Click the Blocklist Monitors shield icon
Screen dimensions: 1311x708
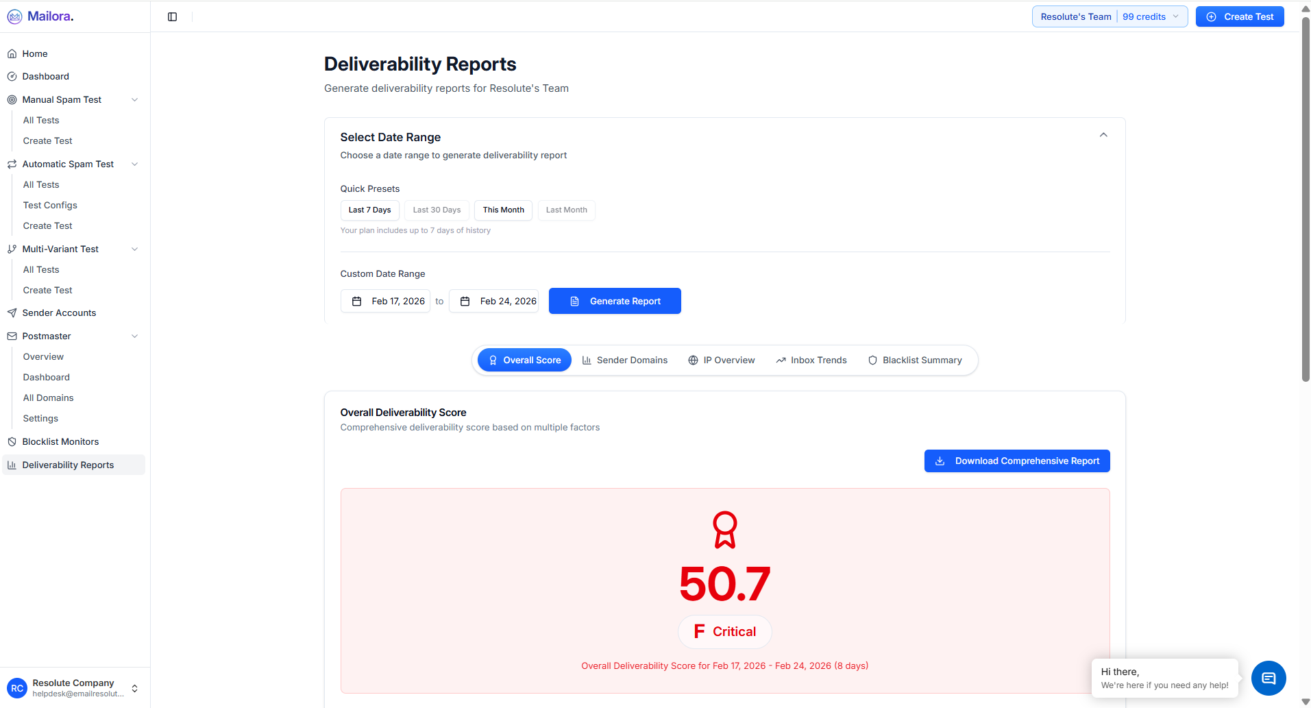click(x=12, y=441)
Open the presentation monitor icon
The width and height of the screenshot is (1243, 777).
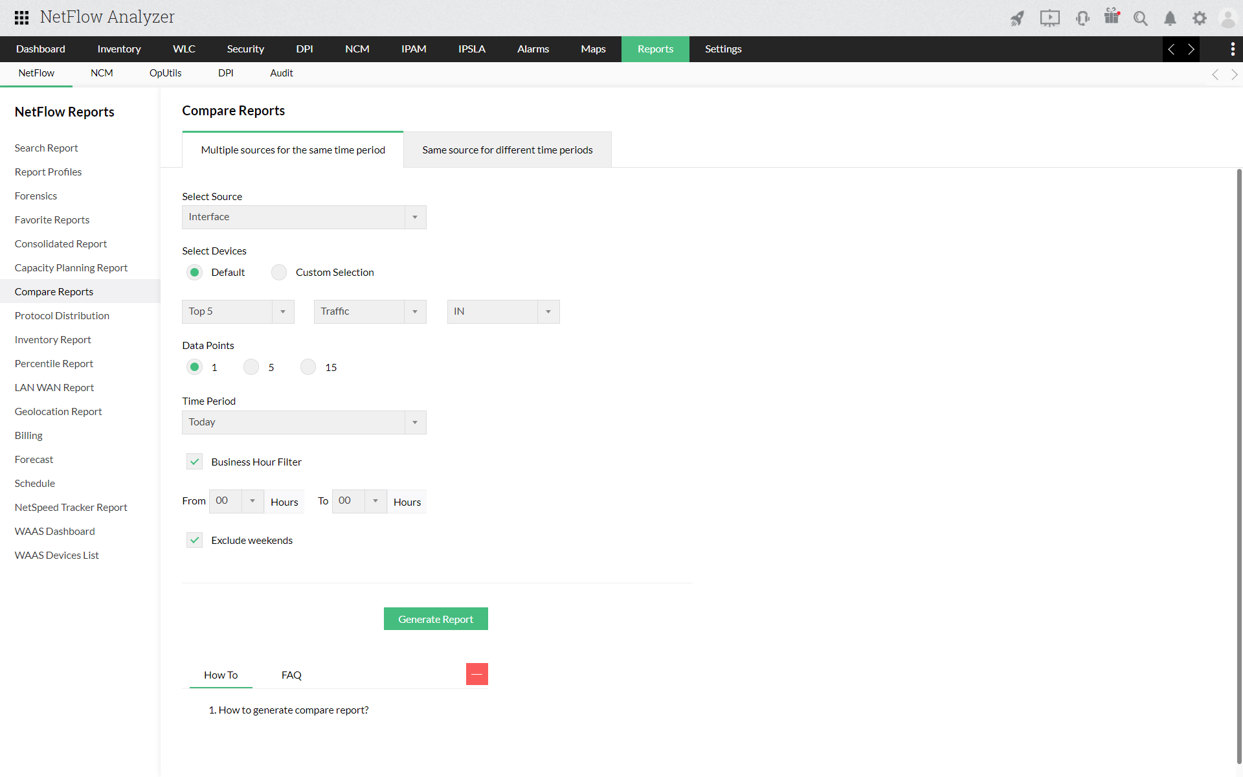click(x=1049, y=18)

■ **WHAT YOU WILL DO**:
What is needed is a word-for-word repeat of every line from the line with "Open the presentation monitor icon" to the end of the entries above; leave out the pictures.

■ **REPLY TO THE EXERCISE**:
Open the presentation monitor icon
The width and height of the screenshot is (1243, 777).
click(x=1049, y=18)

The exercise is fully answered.